• **TEXT SEGMENT**:
------------------------------------

All-Ireland SFC semi-final
Courtesy of GAA.ie
By John Harrington at Croke Park
Sean O’Shea displayed nerves of steel and incredible technique to win this dramatic All-Ireland SFC semi-final for Kerry by converting a 50-yard free at the death.
It was a wonderful score, and all the more impressive considering he was kicking into a stiff breeze and a raucous Hill 16.
But the Kenmare man made it look easy as his kick sailed over the bar with plenty to spare.
It must have been a hugely satisfying moment, particularly as he’d missed a first-half penalty that could have made this a much more straight-forward game for Kerry.
They were much the better team in that first-half and for a good portion of the second-half too, but had to do it the hard way in the end because Dublin showed such courage in the face of adversity.
Inspired by warriors like James McCarthy, Ciarán Kilkenny, and Brian Fenton, they summoned a second-half comeback that very nearly turned the game on its head.
Kerry showed character too because it would have been easy to wilt when Dublin suddenly caught fire in that second-half, and in the final reckoning Jack O’Connor’s team were definitely deserving victors.
From the very start this was an absorbing contest played at an incredibly high tempo by two superbly conditioned teams.
Every turnover felt like a statement, every big hit drew loud acclaim from the supporters.
Such was the ferocity with which both teams tackled that ball handling had to be superb to transition from defence to attack successfully, and in the opening minutes both teams did that very well.
Lee Gannon opened the scoring for Dublin with a sweet point from the left side off his right foot, but Sean O’Shea responded immediately for Kerry with a nice left-footed score.
Two minutes later the powerful Kerry centre-forward did even better, scoring the first goal of the match when he charged in along the end line and shot low past Evan Comerford.
It was poor defending by Dublin to give him the latitude to get his shot off, but credit to O’Shea for backing himself to go for the jugular.
Dublin’s response to this early set-back was positive. Dean Rock converted a free and then Brian Howard pointed after James McCarthy’s shot at goal was well saved by Shane Ryan.
But as the half progressed, Kerry started to turn the screw. Their defending was superb as they packed their half of the pitch whenever Dublin had possession and put huge pressure on the ball.
This approach yielded a series of big turnovers that delighted the Kerry crowd and when Dublin forwards did create an opportunity to shoot they were usually doing it under pressure.
Kerry’s counter-attacking gameplan was working well, and when they got the ball forward to David Clifford he showed he was very much in the groove.
He scored his first from play on 12 minutes, converted a brilliantly taken mark seven minutes later, and then scored his second from play two minutes after that to push Kerry 1-6 to 0-5 ahead.
Dublin sustained another body blow when John Small was then black-carded for an off-the-ball pull down, but Kerry didn’t quite make as much of a benefit of their numerical advantage as you felt they might.
A Dean Rock free reduced the gap to three again before Kerry had a glorious chance to put real daylight between the teams when Gavin White won a penalty after being fouled in the square by Lorcan O’Dell.

------------------------------------

• **ENTRIES SUPPLIED**:
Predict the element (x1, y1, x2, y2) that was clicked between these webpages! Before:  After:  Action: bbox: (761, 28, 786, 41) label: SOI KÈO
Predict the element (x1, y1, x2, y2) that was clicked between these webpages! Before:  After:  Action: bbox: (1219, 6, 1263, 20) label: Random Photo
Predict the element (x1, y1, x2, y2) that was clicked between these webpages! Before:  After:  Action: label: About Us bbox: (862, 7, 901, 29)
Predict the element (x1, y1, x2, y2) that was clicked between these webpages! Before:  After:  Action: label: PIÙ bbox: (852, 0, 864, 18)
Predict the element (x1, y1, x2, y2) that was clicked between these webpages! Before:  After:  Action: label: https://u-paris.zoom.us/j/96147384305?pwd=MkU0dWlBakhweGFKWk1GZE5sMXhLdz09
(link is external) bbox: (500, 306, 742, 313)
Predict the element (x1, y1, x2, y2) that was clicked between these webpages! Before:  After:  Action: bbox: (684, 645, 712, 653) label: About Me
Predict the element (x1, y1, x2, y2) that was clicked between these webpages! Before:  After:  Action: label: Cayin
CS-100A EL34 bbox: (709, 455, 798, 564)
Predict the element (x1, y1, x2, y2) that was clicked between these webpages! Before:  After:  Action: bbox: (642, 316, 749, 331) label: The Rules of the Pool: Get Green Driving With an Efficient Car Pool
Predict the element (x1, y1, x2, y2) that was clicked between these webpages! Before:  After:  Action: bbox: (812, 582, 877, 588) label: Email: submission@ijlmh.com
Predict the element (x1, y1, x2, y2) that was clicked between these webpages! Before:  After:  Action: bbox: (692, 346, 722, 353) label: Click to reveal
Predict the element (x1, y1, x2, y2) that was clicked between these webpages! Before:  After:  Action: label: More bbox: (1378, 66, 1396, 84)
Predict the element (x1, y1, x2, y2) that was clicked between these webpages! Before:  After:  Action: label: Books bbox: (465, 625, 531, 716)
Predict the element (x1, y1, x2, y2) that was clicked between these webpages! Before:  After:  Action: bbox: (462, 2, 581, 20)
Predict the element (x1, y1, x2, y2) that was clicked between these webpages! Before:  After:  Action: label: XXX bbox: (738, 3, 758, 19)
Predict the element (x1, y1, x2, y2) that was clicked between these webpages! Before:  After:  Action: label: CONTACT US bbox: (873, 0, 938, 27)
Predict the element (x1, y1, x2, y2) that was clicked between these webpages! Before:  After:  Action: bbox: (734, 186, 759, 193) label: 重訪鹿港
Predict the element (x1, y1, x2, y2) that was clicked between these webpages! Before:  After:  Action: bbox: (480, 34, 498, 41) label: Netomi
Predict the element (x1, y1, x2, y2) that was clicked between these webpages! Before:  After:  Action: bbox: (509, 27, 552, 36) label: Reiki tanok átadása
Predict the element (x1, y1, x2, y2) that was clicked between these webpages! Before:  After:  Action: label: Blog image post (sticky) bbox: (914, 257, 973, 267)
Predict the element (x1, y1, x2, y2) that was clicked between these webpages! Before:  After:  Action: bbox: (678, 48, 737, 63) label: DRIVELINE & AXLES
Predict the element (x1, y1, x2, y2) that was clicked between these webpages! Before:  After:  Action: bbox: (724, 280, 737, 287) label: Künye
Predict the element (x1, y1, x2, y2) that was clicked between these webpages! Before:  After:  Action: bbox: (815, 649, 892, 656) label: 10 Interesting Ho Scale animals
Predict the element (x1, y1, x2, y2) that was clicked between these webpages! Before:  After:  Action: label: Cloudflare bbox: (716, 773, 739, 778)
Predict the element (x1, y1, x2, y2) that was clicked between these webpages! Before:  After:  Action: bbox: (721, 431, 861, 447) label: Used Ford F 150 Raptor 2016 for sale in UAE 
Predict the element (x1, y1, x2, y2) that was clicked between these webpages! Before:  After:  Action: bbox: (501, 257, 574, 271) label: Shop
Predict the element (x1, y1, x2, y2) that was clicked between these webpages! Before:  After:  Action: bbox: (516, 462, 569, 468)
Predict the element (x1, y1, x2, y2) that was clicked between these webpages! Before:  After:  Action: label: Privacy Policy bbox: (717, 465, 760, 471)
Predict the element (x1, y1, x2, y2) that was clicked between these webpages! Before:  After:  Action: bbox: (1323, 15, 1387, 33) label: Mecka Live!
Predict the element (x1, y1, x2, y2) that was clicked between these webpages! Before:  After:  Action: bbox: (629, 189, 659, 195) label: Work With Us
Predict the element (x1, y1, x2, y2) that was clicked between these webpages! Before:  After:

------------------------------------

• **REQUIRED WORK**:
Answer these from the match report:
1. Which Dublin player scored the first point of the game?
2. Which goalkeeper was beaten by the first goal of the match?
3. Which Dublin player was black-carded for an off-the-ball pull down?

• **PROBLEM SOLUTION**:
1. Lee Gannon
2. Evan Comerford
3. John Small